Extracted data:
--------

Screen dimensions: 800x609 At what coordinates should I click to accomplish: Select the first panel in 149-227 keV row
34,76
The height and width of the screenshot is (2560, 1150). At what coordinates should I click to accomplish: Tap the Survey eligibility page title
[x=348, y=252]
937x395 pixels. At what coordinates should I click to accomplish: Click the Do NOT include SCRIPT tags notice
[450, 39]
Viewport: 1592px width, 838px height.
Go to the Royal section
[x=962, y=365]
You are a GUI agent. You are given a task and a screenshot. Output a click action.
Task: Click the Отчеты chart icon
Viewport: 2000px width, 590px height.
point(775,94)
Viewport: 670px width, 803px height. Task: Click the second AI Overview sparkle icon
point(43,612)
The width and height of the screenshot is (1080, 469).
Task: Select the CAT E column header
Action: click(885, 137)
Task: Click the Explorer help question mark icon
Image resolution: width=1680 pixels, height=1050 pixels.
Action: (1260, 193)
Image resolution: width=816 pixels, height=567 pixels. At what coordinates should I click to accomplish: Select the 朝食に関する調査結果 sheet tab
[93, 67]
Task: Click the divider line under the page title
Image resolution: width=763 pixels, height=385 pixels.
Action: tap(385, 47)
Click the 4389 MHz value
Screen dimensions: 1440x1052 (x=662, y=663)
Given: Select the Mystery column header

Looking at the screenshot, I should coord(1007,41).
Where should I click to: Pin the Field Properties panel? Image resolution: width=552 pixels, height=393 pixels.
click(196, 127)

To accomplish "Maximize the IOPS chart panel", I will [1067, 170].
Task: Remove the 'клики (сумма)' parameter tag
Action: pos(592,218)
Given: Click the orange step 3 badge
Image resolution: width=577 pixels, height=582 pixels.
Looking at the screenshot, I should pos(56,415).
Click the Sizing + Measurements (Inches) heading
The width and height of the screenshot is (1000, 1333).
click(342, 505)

--------

What is expected:
Copy exactly the line that contains "Given: Select the Mystery column header" and every line after it, up to and including the last line of the records.

Exercise solution:
Given: Select the Mystery column header

Looking at the screenshot, I should coord(1007,41).
Where should I click to: Pin the Field Properties panel? Image resolution: width=552 pixels, height=393 pixels.
click(196, 127)

To accomplish "Maximize the IOPS chart panel", I will [1067, 170].
Task: Remove the 'клики (сумма)' parameter tag
Action: pos(592,218)
Given: Click the orange step 3 badge
Image resolution: width=577 pixels, height=582 pixels.
Looking at the screenshot, I should pos(56,415).
Click the Sizing + Measurements (Inches) heading
The width and height of the screenshot is (1000, 1333).
click(342, 505)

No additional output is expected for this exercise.